------ Exercise materials ------

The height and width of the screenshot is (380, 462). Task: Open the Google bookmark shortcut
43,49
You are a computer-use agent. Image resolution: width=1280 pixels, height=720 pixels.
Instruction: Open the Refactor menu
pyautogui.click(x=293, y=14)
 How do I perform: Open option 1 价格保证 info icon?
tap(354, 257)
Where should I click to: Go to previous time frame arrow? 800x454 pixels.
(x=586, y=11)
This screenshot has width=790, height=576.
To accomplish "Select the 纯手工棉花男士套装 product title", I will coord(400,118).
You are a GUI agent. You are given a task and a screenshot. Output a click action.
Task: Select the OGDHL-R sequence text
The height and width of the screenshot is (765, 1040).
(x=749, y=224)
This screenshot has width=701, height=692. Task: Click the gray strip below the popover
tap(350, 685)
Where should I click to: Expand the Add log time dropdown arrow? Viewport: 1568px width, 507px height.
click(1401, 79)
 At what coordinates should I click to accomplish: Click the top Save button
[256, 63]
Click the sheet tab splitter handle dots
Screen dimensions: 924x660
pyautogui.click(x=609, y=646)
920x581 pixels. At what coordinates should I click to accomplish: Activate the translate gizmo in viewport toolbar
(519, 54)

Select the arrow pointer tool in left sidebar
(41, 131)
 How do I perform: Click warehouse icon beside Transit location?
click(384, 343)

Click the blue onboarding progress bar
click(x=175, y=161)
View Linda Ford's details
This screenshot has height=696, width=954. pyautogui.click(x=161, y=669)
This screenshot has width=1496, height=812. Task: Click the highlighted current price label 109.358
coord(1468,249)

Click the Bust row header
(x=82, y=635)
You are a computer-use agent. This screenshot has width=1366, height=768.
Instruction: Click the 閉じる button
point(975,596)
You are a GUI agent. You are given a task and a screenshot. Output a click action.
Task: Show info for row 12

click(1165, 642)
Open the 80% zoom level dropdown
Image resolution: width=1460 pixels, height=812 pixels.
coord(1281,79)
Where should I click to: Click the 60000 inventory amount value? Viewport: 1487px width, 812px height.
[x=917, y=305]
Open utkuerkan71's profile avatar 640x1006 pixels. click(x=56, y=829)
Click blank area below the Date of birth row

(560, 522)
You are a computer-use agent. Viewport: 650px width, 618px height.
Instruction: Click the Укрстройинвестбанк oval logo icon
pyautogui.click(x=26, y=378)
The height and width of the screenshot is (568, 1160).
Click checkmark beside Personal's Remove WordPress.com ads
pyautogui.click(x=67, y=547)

------

What needs to be done: Each line above that holds the string "agent" should be copied and shown.

Answer to the problem:
You are a computer-use agent. Image resolution: width=1280 pixels, height=720 pixels.
You are a GUI agent. You are given a task and a screenshot. Output a click action.
You are a computer-use agent. This screenshot has width=1366, height=768.
You are a GUI agent. You are given a task and a screenshot. Output a click action.
You are a computer-use agent. Viewport: 650px width, 618px height.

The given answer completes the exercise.